Low-Tech Holiday Gifts the Grandkids Will Remember

Instead of Another Mobile Device or Video Game, Consider Something Lasting from the Heart

Kids get their first cell phone by age 12, and more than a third of them have smart phones. Nine out of 10 teens have a computer and 97 percent of 12- to 17-year-olds play video games. More than half the homes in the US have a fairly new video game console.

“It’s great that our kids have access to technology, but I talk to a lot of grandparents who say they simply don’t enjoy giving their grandkids tech gifts during the holiday season,” says Ted Bernstein, founder of Life Insurance Concepts, Inc. “They want to give something their grandkids will treasure; something they’ll remember for a long time.”

That has become more challenging as kids, along with the rest of us, come to rely more and more on technology for everything -- from communication to entertainment to telling the time.

Coming from a four-generation family of life insurance specialists, Bernstein has a special interest in family legacies and a long history of innovation. He offers these suggestions for holiday gifts for grandkids that create lasting memories.

Their own clunker – which you’ll restore together. If you have a grandchild who’s still a few years from driving age, buy an old pickup truck that the two of you can restore together. You’ll have years to complete the project, which guarantees not only lots of one-on-one time together, but also the opportunity to teach valuable skills that will benefit him or her for a lifetime. “Plan it right, and when your grandchild gets a driver’s license, he or she will also have wheels,” Bernstein says. “And after spending so much time working on that vehicle, they’re more likely to drive it carefully!”

• An annual helping hand for years after you’re gone. Imagine being able to send your grandchild a holiday gift of $20,000 every year for 20, 30 or 40 years – with a note from you attached. You can do it with the Installment Life Option, a life insurance policy option that pays beneficiaries of a life insurance policy in predetermined amounts of your choice for up to 40 years. Because of the deferred payout, the insurance company can reduce the premiums up to 50 percent. And your grandchild is reminded of your love for him or her throughout his life, particularly during the financially stressful milestones: college tuition, wedding, paying off student loans, down payment for first home, and first child.

“A lot of the grandparents who do this love the fact that they can continue to help their grandchild long after they’re gone,” Bernstein says. “They also like the fact that they can choose what date the money is disbursed, whether it’s a holiday, a birthday, or a special date significant to the grandparents and grandchild. And they can add a personal note, which can be sent according to the policy holder’s instructions.”

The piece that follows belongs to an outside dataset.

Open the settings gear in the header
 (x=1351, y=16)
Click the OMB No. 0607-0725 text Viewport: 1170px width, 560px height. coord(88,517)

The gift of compassion. Sponsor an impoverished child in another country in your grandchild’s name. “I like the organizations that allow you to personally connect with the child you sponsor, so your grandchild can write to and receive letters from them, and trade photographs. You can learn about the country together, and pick out gifts for birthday or holiday season,” Bernstein says. A grandparent might pay the whole cost of sponsorship or allow the grandchild to pick up a small portion, he adds.

One organization highly rated by independent charity evaluator Charity Navigator is Compassion International. The 61-year-old Christian-based non-profit facilitates 1.2 million sponsorships, providing the children with food, medical care, educational opportunities and more for $38 per month. Sponsors are invited to exchange letters and develop a relationship with the child.